Mine is an old 120v heater box gutted, that blows air into the attic with a homemade damper. The attic fan pulls that air out. The damper is used so in the summer time I run just the attic fan and it not draw out the bought air.


----------



## Ocularpatdown (Apr 27, 2010)

Voltech said:


> A good system or mine uses both. If your WHF pulls hot air into the attic, you need to be sure it has a place to go. An Attic fan really makes a difference.
> 
> Mine is an old 120v heater box gutted, that blows air into the attic with a homemade damper. The attic fan pulls that air out. The damper is used so in the summer time I run just the attic fan and it not draw out the bought air.

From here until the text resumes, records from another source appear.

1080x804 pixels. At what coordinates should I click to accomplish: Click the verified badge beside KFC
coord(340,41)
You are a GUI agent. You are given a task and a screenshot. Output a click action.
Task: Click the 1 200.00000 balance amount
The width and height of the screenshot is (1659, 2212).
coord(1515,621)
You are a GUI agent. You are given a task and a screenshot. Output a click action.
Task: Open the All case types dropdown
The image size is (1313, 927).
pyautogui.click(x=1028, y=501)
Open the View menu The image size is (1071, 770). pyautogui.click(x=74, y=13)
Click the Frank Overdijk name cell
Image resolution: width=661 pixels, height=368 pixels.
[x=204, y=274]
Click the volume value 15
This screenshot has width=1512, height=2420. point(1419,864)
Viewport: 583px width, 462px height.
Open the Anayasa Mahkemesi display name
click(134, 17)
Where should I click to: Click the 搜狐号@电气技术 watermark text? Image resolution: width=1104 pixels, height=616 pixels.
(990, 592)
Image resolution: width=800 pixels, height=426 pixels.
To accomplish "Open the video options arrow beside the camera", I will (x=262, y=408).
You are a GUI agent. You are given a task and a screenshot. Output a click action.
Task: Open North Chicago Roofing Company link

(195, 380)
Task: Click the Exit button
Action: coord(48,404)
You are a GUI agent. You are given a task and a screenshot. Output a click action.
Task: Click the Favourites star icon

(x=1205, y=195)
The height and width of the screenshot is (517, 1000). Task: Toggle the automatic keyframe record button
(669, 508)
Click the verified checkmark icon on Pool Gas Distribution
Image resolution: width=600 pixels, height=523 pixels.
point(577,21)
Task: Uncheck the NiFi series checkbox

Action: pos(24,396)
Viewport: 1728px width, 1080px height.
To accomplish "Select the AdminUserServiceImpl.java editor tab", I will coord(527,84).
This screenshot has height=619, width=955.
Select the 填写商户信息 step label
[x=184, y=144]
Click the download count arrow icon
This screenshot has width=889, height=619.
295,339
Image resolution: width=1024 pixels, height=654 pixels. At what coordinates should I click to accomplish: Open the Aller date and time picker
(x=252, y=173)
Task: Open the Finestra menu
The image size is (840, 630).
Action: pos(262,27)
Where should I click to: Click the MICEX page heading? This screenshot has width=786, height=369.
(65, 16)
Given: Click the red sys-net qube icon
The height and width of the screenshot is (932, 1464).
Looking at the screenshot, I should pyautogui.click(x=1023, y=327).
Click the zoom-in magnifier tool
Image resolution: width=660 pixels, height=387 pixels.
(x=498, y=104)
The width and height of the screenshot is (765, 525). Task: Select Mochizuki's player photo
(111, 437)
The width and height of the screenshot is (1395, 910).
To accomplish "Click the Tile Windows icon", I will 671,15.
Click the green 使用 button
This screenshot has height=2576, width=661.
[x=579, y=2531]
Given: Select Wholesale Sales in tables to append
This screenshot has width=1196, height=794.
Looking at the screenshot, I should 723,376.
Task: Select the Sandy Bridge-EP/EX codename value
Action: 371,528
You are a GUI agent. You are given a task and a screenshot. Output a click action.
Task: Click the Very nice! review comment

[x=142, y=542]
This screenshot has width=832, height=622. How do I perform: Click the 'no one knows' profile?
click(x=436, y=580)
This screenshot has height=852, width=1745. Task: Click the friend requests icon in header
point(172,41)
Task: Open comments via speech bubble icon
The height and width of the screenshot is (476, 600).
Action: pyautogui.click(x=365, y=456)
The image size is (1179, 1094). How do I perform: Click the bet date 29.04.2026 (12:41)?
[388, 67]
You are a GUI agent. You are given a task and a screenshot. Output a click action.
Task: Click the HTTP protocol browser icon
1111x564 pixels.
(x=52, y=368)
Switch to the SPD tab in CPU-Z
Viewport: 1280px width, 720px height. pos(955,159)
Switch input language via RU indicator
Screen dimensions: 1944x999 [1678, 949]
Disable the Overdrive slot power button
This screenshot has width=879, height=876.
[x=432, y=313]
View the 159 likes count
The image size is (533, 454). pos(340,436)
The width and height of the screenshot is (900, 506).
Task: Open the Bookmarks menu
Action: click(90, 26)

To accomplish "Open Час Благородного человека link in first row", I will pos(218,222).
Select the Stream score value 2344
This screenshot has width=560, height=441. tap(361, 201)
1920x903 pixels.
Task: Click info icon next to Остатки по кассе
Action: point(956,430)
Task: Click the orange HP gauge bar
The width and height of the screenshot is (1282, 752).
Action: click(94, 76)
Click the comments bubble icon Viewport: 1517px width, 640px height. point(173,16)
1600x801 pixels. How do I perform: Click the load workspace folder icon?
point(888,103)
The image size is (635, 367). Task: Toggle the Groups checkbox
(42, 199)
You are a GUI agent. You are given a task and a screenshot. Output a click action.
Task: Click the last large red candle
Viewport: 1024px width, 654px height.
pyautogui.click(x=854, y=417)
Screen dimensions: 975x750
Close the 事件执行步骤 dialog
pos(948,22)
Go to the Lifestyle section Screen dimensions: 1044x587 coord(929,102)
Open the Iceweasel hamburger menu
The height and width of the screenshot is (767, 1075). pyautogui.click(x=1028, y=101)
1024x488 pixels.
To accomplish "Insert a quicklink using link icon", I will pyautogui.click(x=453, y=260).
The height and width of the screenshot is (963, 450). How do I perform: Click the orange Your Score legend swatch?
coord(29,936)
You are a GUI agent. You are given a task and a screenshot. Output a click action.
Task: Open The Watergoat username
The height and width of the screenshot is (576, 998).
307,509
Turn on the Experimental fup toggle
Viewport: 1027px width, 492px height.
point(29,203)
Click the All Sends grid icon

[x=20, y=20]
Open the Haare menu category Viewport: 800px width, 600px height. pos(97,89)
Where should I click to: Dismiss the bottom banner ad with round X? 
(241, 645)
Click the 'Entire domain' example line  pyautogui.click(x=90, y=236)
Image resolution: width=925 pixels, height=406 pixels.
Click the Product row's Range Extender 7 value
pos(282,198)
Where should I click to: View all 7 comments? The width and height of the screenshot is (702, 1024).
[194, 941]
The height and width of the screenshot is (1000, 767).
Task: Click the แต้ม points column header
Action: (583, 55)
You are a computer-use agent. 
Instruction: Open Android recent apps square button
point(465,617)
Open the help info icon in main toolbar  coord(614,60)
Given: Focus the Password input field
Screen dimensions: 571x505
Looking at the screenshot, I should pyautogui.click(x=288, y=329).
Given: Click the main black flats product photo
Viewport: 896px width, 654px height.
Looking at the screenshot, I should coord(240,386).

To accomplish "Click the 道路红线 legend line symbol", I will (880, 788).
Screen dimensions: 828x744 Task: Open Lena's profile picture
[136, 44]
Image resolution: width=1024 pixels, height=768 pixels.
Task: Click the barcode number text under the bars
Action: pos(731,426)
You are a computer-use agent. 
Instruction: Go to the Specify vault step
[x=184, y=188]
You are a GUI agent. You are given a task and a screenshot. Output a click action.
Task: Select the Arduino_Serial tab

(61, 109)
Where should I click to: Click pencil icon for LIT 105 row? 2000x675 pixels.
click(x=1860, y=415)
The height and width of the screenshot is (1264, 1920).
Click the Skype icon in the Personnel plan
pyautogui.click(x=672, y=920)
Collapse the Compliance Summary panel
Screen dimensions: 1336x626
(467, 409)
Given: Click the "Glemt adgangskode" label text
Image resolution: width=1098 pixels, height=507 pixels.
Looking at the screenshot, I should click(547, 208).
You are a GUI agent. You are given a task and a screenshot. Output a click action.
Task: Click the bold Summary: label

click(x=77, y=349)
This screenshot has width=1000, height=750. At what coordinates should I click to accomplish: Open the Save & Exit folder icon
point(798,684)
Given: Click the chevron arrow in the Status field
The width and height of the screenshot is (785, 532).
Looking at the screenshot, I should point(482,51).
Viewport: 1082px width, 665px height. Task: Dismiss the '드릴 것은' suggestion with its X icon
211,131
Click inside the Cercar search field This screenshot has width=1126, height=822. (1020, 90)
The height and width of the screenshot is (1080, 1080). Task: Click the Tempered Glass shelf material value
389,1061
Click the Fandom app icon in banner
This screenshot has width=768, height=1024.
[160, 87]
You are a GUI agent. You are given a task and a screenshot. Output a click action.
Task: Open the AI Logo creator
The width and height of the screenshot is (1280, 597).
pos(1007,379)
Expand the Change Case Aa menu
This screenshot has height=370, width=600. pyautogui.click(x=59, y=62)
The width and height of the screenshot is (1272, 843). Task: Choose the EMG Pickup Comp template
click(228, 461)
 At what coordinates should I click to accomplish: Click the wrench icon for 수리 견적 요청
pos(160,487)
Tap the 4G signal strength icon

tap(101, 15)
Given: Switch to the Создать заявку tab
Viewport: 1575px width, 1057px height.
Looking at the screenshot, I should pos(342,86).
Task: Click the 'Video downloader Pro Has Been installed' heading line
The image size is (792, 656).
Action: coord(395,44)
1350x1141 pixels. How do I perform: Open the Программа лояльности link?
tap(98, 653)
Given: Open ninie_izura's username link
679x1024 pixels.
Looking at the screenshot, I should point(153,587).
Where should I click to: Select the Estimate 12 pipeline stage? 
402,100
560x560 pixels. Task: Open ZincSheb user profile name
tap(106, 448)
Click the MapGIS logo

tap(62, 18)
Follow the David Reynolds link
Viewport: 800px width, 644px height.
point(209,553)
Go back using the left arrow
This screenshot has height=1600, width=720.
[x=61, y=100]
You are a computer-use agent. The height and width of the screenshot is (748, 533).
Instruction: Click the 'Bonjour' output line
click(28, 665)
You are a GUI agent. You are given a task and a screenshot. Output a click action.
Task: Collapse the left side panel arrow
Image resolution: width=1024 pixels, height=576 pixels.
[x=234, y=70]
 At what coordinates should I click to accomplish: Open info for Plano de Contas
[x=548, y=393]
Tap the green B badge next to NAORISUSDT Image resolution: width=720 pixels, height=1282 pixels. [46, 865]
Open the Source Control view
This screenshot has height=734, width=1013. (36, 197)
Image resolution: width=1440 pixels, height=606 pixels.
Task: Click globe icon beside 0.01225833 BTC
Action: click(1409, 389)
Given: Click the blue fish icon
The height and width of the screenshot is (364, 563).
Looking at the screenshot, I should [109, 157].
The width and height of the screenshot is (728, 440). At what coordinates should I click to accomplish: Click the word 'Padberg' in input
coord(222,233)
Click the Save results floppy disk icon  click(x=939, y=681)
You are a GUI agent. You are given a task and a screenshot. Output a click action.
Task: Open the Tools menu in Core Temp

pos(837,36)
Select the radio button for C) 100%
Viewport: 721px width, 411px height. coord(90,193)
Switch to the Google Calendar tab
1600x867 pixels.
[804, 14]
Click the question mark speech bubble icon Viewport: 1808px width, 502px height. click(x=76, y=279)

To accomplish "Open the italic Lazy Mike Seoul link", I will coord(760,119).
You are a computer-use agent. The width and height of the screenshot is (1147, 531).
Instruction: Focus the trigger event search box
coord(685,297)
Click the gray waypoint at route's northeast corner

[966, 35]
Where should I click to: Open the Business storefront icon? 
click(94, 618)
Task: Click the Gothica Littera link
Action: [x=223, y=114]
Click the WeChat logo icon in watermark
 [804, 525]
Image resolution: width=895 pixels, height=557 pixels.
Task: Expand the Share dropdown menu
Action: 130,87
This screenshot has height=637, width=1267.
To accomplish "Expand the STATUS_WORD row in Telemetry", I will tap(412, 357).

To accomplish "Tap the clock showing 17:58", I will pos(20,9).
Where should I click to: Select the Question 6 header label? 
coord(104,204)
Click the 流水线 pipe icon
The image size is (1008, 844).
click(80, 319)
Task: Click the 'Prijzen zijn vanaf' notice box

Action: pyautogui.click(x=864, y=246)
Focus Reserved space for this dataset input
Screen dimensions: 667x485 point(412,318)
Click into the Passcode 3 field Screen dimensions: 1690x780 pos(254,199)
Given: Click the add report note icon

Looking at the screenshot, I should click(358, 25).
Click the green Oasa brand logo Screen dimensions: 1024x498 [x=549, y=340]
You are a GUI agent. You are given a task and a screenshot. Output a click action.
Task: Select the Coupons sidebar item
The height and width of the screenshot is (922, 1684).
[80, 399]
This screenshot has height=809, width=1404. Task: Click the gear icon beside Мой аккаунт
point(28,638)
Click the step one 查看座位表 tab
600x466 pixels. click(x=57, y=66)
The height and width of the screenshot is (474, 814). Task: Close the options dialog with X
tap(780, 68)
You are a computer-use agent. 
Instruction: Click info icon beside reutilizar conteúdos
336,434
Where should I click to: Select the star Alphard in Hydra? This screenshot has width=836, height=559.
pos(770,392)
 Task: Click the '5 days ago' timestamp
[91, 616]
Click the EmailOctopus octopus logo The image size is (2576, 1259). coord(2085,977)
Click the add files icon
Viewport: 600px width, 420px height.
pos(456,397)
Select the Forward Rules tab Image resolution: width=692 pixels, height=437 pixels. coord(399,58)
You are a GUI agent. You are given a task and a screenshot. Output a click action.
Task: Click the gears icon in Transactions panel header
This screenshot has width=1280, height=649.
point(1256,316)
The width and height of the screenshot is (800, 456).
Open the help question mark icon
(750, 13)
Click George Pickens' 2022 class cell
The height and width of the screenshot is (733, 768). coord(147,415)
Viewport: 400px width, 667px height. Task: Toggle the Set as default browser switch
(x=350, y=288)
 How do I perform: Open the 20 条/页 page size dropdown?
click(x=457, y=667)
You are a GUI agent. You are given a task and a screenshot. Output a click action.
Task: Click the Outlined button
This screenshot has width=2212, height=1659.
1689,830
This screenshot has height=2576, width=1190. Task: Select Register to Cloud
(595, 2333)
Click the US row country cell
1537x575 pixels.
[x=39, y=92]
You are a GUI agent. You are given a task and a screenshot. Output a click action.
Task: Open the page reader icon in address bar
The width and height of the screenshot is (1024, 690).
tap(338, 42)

I've read many times that a properly ventilated (and insulated) attic is more efficient than using an attic fan. An attic fan might move the hot air out quicker than a passive system, but it itself uses electricity. If the attic is properly ventilated (i.e.. ridge vent and soffit vents, etc.) and insulated, it will cool itself enough that it won't effect the temperature of the house, or at least not enough to make the AC unit run more and use more electricity than an attic fan uses.

That's what all the research I've done has concluded.

Also, if you have a well ventilated attic, a whole house fan should be able to push that attic air out itself, it won't need the help of an attic fan.


----------



## kwired (Dec 20, 2009)

Ocularpatdown said:


> I've read many times that a properly ventilated (and insulated) attic is more efficient than using an attic fan. An attic fan might move the hot air out quicker than a passive system, but it itself uses electricity. If the attic is properly ventilated (i.e.. ridge vent and soffit vents, etc.) and insulated, it will cool itself enough that it won't effect the temperature of the house, or at least not enough to make the AC unit run more and use more electricity than an attic fan uses.
> 
> That's what all the research I've done has concluded.
> 
> Also, if you have a well ventilated attic, a whole house fan should be able to push that attic air out itself, it won't need the help of an attic fan.


The reason for attic ventilation whether powered or convection is to reduce moisture problems not because of heat.


----------



## Ocularpatdown (Apr 27, 2010)

kwired said:


> The reason for attic ventilation whether powered or convection is to reduce moisture problems not because of heat.


To an extent, yes, moisture can be a problem, especially in the Winter.

However, this statement: "not because of heat." is completely false, at least in most parts of the country that get heat during the Summer. 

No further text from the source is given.